Supplied material

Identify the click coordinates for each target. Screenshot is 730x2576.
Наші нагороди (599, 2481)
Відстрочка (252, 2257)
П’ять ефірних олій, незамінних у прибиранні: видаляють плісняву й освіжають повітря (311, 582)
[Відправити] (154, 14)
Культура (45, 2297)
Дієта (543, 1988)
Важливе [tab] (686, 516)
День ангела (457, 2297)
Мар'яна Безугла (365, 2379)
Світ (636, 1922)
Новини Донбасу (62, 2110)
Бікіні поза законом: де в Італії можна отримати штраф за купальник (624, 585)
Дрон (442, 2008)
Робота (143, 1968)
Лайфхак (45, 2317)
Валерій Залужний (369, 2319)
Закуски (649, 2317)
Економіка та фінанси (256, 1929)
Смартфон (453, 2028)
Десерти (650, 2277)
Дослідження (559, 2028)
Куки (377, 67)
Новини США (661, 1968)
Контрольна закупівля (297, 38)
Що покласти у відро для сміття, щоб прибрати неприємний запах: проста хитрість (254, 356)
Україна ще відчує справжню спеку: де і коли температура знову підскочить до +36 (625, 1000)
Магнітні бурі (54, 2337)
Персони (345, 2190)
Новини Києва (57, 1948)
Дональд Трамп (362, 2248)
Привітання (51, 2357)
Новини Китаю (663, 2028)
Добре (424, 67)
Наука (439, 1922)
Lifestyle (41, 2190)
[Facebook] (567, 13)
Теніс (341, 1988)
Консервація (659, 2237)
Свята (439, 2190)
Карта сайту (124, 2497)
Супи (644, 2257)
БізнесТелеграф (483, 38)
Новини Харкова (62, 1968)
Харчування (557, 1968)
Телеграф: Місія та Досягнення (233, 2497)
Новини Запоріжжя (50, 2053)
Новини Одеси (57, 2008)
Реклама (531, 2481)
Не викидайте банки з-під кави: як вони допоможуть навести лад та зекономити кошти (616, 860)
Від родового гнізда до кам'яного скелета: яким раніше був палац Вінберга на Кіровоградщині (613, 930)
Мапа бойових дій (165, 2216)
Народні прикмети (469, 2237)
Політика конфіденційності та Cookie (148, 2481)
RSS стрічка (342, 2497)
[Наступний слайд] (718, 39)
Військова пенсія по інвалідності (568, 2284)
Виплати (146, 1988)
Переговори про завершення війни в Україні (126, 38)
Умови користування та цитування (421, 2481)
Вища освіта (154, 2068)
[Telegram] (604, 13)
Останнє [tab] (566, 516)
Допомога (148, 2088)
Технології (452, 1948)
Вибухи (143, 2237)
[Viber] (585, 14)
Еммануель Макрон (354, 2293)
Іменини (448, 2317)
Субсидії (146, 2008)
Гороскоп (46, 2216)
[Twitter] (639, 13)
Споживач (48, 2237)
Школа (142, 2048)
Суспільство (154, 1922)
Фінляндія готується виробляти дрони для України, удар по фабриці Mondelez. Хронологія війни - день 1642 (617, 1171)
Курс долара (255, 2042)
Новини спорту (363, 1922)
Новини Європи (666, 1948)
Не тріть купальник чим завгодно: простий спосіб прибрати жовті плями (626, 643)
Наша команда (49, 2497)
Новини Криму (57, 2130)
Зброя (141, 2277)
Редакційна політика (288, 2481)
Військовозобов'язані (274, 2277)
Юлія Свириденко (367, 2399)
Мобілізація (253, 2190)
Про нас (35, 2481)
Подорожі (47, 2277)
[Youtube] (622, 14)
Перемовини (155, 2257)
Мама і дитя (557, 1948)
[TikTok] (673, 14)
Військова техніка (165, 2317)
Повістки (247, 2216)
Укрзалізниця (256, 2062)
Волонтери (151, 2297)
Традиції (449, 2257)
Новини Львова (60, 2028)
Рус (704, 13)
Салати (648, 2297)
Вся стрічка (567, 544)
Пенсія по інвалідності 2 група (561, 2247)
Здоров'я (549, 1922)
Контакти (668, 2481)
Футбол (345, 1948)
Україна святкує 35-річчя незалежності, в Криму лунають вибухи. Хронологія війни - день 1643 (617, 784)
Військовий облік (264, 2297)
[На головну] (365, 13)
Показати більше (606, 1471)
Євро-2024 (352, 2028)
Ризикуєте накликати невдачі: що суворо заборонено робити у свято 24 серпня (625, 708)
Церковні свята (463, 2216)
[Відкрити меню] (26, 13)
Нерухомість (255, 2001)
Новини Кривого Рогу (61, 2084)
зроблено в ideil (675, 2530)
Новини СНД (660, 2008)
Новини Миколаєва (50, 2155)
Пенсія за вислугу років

How to complete this task
Look above for the line containing "Контакти (668, 2481)", then please write out that line and each one after it through the end, exactly, with nothing else.

Solution for this problem
Контакти (668, 2481)
Футбол (345, 1948)
Україна святкує 35-річчя незалежності, в Криму лунають вибухи. Хронологія війни - день 1643 (617, 784)
Військовий облік (264, 2297)
[На головну] (365, 13)
Показати більше (606, 1471)
Євро-2024 (352, 2028)
Ризикуєте накликати невдачі: що суворо заборонено робити у свято 24 серпня (625, 708)
Церковні свята (463, 2216)
[Відкрити меню] (26, 13)
Нерухомість (255, 2001)
Новини Кривого Рогу (61, 2084)
зроблено в ideil (675, 2530)
Новини СНД (660, 2008)
Новини Миколаєва (50, 2155)
Пенсія за вислугу років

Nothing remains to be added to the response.